Yılbaşı geçti, bayram geçti, sevgililer günü geçti... Çocukları hızla büyüyor. Eşi hala kayıp olan Feray Uluğ, kabul edelim olabilecek en medeni biçimde Meclis'e başvuruyor, en incelikli üslupla acısını dillendiriyor: "Onu bulun, sağ ya da ölü."
Bir hayatı vardı...
Eğer kamuoyu vicdanı için Uluğ'un "kaybolması" olayının tamamen tahminler ve varsayımlar üzerinden bir "ordudan firar" hikayesine evrilmesine derin katkıda bulunan medyanın söyledikleri kadar Feray Uluğ'un konuyla ilgili görüşleri de önemliyse, Uluğ "Eşinin firar ettiğine inanmıyorum. Asker elbisesi ve silahıyla firar etmiş olamaz. Firar etmesi için de bir neden yok. Firarda olsaydı beni ve kızını mutlaka arardı. Kızına çok düşkündü. Onu görmeden, aramadan bir gün bile duramazdı" demiş.

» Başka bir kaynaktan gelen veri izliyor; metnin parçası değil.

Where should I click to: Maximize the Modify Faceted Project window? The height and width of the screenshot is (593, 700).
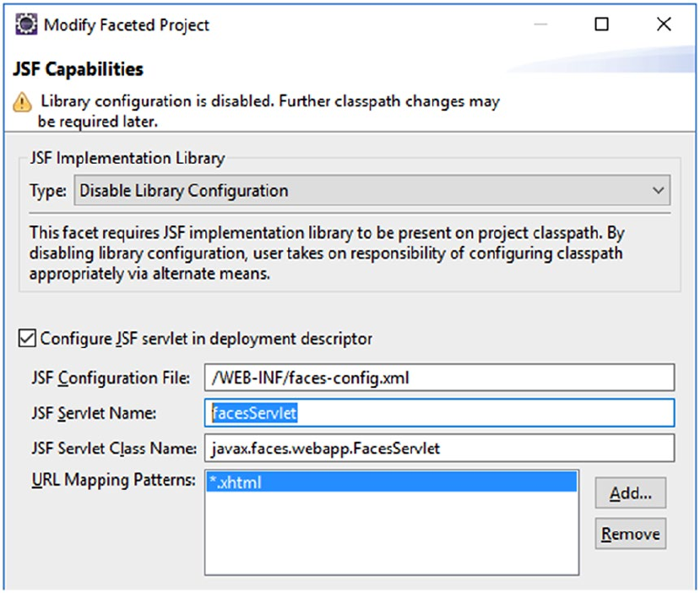(x=601, y=24)
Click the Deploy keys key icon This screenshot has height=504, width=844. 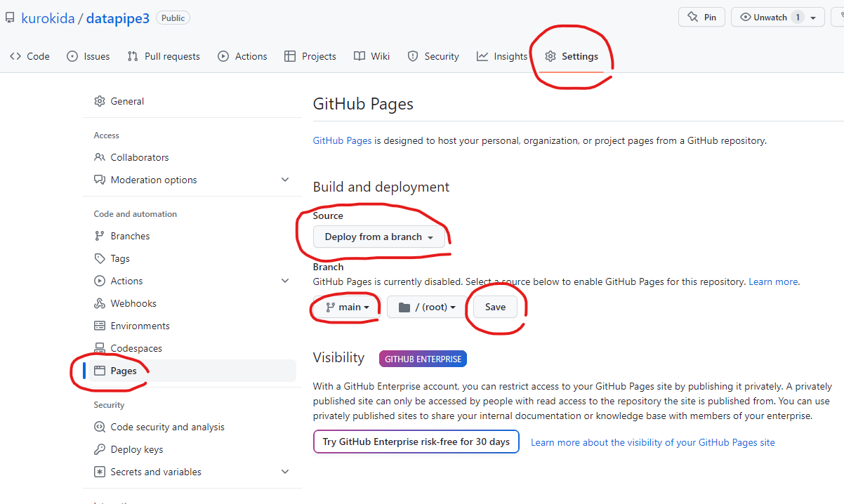point(100,449)
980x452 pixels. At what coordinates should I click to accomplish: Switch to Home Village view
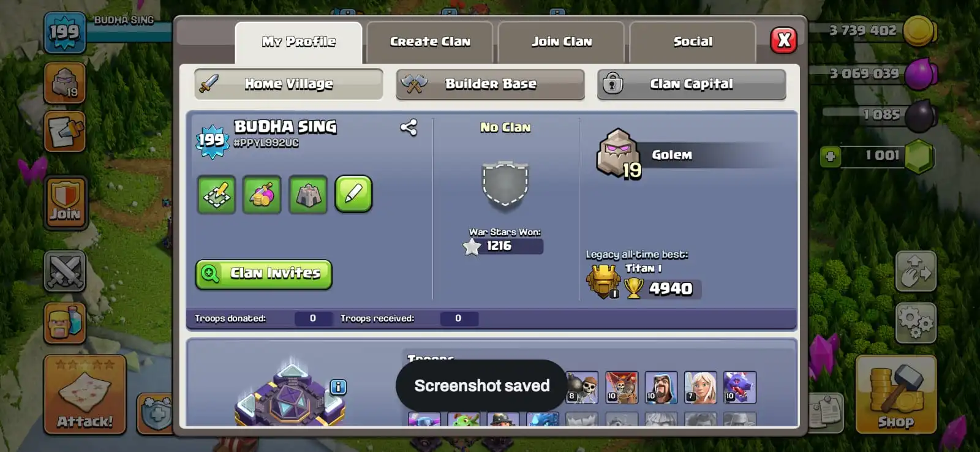click(x=288, y=84)
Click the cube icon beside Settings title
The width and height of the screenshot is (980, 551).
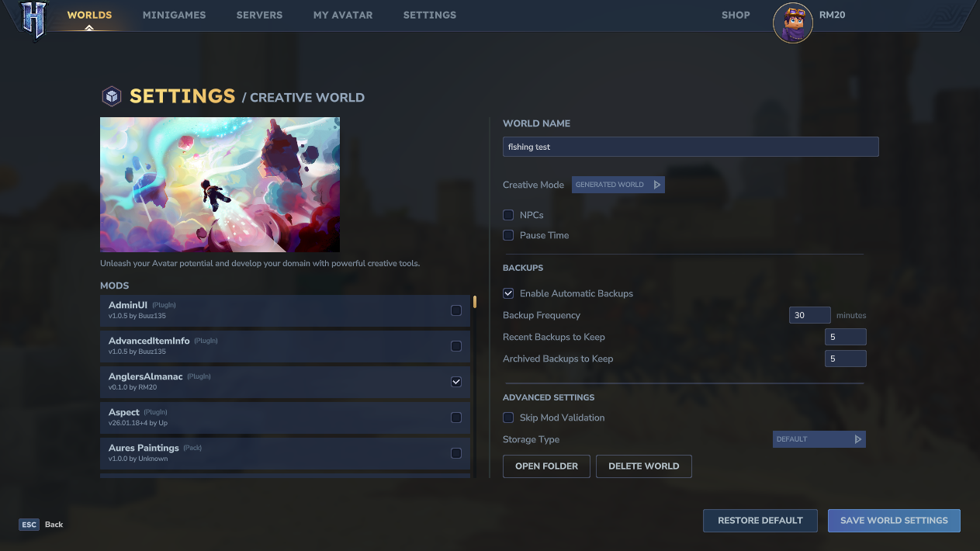pos(112,96)
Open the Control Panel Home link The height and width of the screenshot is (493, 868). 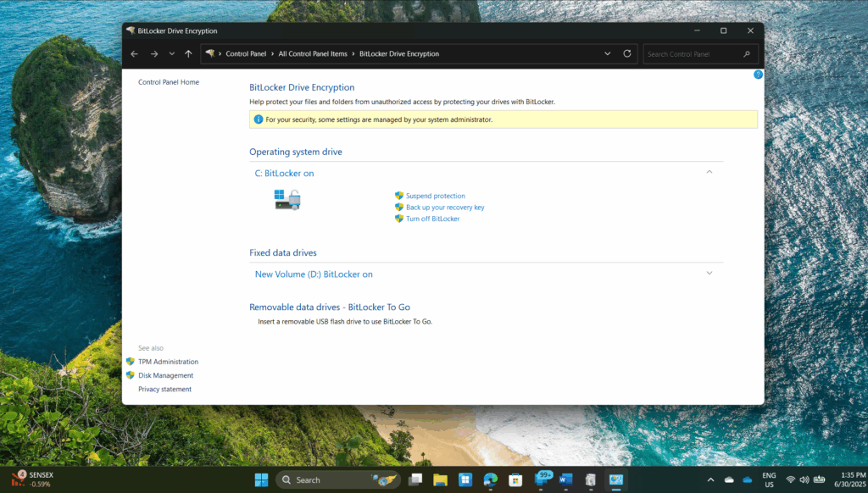170,81
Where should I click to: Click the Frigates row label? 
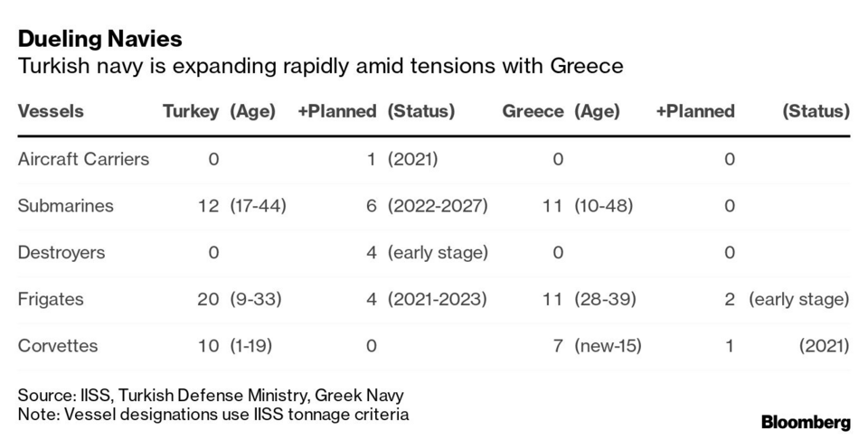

Feray Uluğ'un bu cümleleri de bize "kaybolanın" yalnızca bir Türk Silahlı Kuvvetleri mensubu değil, bir insan, bir baba olduğunu anımsatıyor. Anımsatıyor olmalı... Kamuoyu dediğimiz şey, başka babalar, anneler, erkekler, kadınlar, çocuklar, özetle insanlardan oluşuyorsa, anımsatmalı...
Akşam gazetesinin haberine göre Feray Uluğ ayrıca, "Eşinin tansiyon hastası olduğunu, 17 saatlik yürüyüş sırasında dönüş için diğerleriyle birlikte yola çıktığına şahit olanların olduğunu, yolda rahatsızlanıp gruptan kopmuş olabileceğine dair endişesini" belirtmiş.
Medyaya düşen...
Uluğ "Gruptan koptuktan sonra da PKK’lılar tarafından bulunup ‘doktorsun ha, bizim işimize yararsın, doktora çok ihtiyacımız var’ denilerek götürülmüş olabilir" diyor.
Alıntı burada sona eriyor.